Lorentz and CPT Tests with Clock-Comparison Experiments

TL;DR

This paper analyzes clock-comparison experiments to test Lorentz and CPT symmetry, characterizing signals from potential violations and interpreting experimental results to set bounds on Lorentz-violating coefficients across various atomic and subatomic systems.

Contribution

It develops a comprehensive theoretical framework for interpreting clock-comparison experiments in terms of Lorentz and CPT violation, including nonminimal operators and diverse experimental setups.

Findings

Established bounds on nonminimal Lorentz-violating coefficients in the neutron sector.

Demonstrated the sensitivity of various clock experiments to Lorentz and CPT violation.

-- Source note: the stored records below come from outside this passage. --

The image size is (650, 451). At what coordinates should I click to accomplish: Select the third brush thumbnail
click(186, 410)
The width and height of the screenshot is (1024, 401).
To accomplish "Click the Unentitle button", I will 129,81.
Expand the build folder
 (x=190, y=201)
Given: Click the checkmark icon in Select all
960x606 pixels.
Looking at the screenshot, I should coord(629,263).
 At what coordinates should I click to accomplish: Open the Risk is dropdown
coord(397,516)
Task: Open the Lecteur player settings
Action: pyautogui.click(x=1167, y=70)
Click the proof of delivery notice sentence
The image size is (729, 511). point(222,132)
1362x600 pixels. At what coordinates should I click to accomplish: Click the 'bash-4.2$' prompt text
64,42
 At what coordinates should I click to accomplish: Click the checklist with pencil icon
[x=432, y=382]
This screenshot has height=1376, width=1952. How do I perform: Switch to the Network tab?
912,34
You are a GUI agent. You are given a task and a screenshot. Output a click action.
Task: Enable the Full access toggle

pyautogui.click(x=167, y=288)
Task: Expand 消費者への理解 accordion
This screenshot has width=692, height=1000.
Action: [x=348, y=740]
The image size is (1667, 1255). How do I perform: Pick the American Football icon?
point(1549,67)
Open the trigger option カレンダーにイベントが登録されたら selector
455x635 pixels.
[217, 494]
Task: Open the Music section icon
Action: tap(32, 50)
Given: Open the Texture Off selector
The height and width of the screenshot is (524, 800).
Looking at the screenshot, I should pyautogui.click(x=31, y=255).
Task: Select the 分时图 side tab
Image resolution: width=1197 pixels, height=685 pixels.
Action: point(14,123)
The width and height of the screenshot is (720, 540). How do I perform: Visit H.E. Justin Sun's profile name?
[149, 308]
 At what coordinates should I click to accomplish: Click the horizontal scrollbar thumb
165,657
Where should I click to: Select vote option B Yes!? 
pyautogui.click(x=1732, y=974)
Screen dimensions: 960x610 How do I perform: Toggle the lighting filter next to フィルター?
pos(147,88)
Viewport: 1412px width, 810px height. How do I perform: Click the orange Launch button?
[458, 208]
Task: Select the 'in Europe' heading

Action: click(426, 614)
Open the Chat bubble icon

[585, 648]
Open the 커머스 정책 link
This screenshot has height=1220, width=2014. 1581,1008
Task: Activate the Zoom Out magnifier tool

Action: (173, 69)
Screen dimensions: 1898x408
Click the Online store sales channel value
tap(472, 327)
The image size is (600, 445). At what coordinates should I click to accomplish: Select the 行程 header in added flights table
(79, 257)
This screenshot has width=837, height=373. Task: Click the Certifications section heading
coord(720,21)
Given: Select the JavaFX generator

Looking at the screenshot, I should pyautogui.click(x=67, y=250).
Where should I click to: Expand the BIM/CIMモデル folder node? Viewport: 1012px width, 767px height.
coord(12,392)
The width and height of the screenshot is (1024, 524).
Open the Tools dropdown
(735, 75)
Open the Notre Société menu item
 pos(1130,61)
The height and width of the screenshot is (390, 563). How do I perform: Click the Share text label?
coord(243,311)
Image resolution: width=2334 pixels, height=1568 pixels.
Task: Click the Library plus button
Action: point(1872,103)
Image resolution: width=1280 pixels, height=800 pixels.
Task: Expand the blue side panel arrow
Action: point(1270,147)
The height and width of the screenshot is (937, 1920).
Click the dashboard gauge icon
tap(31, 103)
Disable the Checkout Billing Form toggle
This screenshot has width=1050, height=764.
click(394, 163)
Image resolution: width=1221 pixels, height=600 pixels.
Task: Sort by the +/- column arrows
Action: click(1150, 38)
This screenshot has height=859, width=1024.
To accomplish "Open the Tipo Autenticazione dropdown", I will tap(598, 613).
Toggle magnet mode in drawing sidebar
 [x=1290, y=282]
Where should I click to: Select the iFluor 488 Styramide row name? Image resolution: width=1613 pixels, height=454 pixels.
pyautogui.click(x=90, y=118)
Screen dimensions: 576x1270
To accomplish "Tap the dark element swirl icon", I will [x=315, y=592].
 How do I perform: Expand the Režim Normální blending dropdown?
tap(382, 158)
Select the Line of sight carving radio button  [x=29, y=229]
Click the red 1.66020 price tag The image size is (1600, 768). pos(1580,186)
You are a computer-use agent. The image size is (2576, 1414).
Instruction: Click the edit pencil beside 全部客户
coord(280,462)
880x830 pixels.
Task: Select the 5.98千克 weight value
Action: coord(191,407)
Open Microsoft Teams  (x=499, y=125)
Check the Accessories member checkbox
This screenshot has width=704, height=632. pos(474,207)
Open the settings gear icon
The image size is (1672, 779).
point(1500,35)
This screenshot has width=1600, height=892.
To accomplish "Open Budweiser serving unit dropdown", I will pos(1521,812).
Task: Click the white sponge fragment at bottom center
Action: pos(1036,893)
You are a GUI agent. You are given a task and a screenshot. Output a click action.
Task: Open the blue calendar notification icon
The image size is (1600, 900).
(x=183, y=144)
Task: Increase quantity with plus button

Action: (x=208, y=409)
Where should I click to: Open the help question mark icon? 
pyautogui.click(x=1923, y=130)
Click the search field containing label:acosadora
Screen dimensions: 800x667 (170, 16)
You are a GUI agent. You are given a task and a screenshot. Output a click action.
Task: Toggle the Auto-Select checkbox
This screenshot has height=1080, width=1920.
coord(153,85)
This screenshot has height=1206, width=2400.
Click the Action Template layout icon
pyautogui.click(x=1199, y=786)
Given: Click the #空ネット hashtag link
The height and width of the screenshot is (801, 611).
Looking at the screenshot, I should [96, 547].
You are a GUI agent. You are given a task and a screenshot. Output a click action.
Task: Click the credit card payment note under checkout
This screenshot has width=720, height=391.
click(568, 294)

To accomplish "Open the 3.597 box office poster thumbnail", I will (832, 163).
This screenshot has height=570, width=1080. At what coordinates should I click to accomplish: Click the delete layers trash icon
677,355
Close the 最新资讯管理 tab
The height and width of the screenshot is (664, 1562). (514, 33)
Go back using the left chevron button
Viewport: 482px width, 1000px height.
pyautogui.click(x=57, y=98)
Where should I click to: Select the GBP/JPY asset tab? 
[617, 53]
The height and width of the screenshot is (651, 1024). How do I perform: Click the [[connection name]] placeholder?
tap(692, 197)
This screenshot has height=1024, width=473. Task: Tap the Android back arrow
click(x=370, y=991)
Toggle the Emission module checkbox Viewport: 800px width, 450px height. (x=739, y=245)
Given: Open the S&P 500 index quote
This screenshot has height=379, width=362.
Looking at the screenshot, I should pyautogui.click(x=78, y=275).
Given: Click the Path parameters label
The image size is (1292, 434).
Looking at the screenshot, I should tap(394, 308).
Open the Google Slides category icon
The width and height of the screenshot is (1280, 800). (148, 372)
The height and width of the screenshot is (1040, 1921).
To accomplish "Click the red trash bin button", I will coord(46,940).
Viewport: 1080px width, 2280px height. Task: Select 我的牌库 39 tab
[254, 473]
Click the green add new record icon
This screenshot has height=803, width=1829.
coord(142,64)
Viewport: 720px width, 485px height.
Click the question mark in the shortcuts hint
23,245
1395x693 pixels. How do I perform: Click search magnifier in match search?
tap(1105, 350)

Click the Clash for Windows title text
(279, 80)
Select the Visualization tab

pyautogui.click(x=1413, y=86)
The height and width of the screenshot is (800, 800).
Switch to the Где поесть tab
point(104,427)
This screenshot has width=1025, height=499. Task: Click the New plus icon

Provided estimates for future experimental sensitivities.

Abstract

Clock-comparison experiments are among the sharpest existing tests of Lorentz symmetry in matter. We characterize signals in these experiments arising from modifications to electron or nucleon propagators and involving Lorentz- and CPT-violating operators of arbitrary mass dimension. The spectral frequencies of the atoms or ions used as clocks exhibit perturbative shifts that can depend on the constituent-particle properties and can display sidereal and annual variations in time. Adopting an independent-particle model for the electronic structure and the Schmidt model for the nucleus, we determine observables for a variety of clock-comparison experiments involving fountain clocks, comagnetometers, ion traps, lattice clocks, entangled states, and antimatter. The treatment demonstrates the complementarity of sensitivities to Lorentz and CPT violation among these different experimental techniques. It also permits the interpretation of some prior results in terms of bounds on nonminimal coefficients for Lorentz violation, including first constraints on nonminimal coefficients in the neutron sector. Estimates of attainable sensitivities in future analyses are provided. Two technical appendices collect relationships between spherical and cartesian coefficients for Lorentz violation and provide explicit transformations converting cartesian coefficients in a laboratory frame to the canonical Sun-centered frame.